Researchers in the US have developed a catalytic system for reducing carboxylic acids to aldehydes and alcohols in water.1 Critically, their system avoids the use of air and moisture intolerant reagents, precious metals and specialised ligands.

Many undergraduate courses in organic chemistry teach that carbonyl compounds can be reduced by hydride reagents such as lithium aluminium hydride and diisobutylaluminium hydride. While they are effective reducing agents, these compounds are notoriously incompatible with water and must be used under carefully controlled conditions. Modern chemists have therefore sought milder alternatives to these reagents, in line with the principles of green chemistry.

Now, Bruce Lipshutz and co-workers at the University of California, Santa Barbara have developed a catalytic system for reducing carboxylic acids in water via their thioester derivatives. The process converts aldehydes in a one-pot reaction with an organosilane reagent and a nickel catalyst. Alternatively, the thioesters could be converted to alcohols with sodium borohydride in 95% ethanol at room temperature. Crucially, they add a nonionic surfactant to the reaction mixtures that create micelles in which the reactions take place.

Figure

Source: © Bruce Lipshutz/University of California

Carboxylic acids can be reduced to aldehydes or alcohols in water under mild conditions by initially converting them to their corresponding S-2-pyridyl thioesters

Lipshutz was inspired to develop the synthetic route in an effort to reduce his environmental footprint. ‘I had a bottle of a surfactant in water, almost pure, and we had been using it as an emulsifying agent for dietary supplements. It worked very well for putting things in water,’ explains Lipshutz. ‘I brought this surfactant down the hall to some grad students and a postdoc and said “Let’s put in substrates and catalysts and see what happens.” Well, everything worked – Heck reactions, olefin metathesis, Suzuki couplings – at southern California room temperature!’

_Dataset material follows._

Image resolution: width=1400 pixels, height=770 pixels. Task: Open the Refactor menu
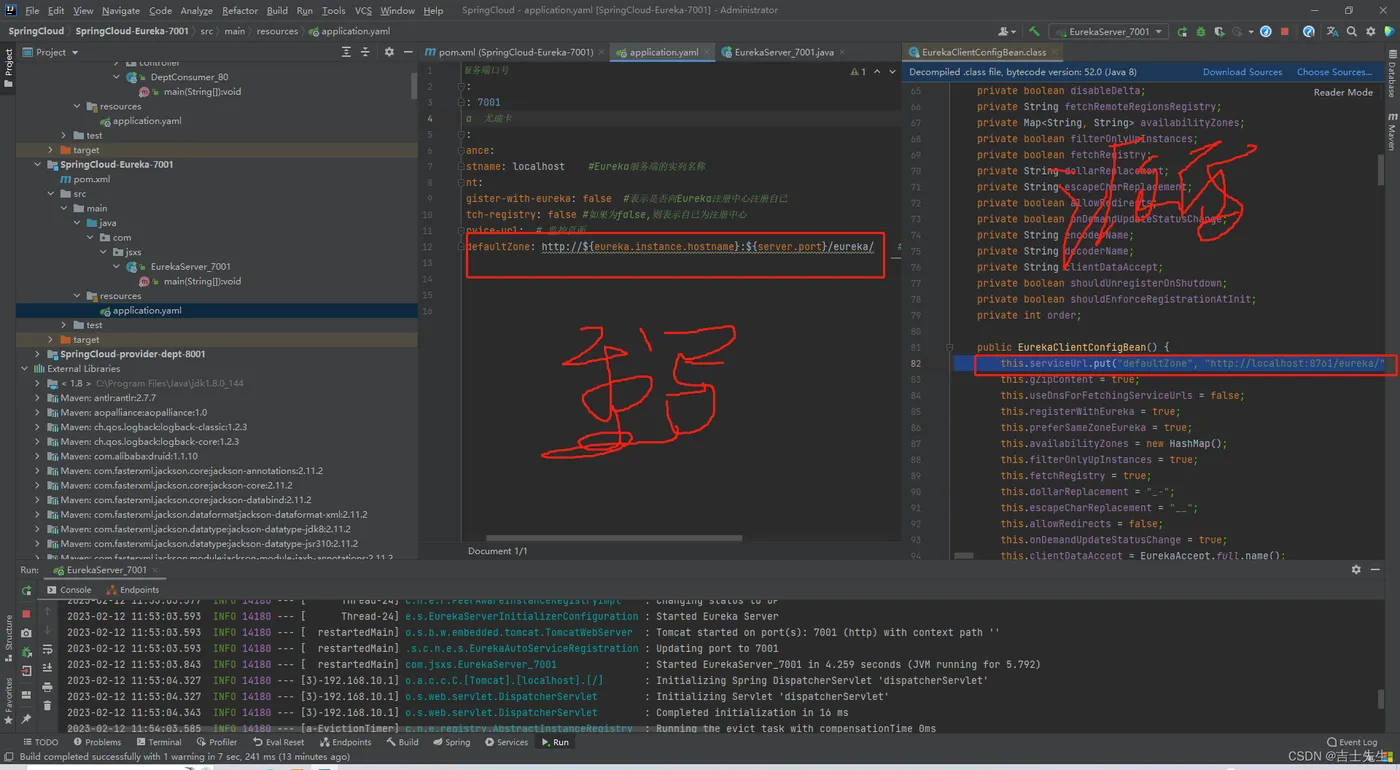point(240,10)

The researchers investigated their new system with a range of substrates, including aromatic acids containing heterocycles (eg thiophene and pyrazine) and electron-withdrawing (eg nitro and nitrile) groups. They also screened some bioactive molecules such as naproxen and ibuprofen. ‘A clear substrate scope like this allows chemists considering using these conditions to quickly evaluate whether they are appropriate for their substrate,’ comments Dan Bailey, a senior scientist at Takeda Pharmaceuticals.

The researchers also calculated the E(nvironmental) factor of their reaction on a gram scale; the E factor is defined as the ratio of waste to product for a given reaction.2 ‘I was really impressed [that he] made a reaction in which the E factor was 2 – 2 is negligible!’ comments Luca Beverina, an organic chemist at the University of Milano-Biocca in Italy. ‘[A] standard organic transformation, for a scaled-up reaction, has an E factor on the order of anything between 50 and 100. E factors of 2 are something you see either when you make platform chemicals or in oil refinement where essentially there’s no waste.’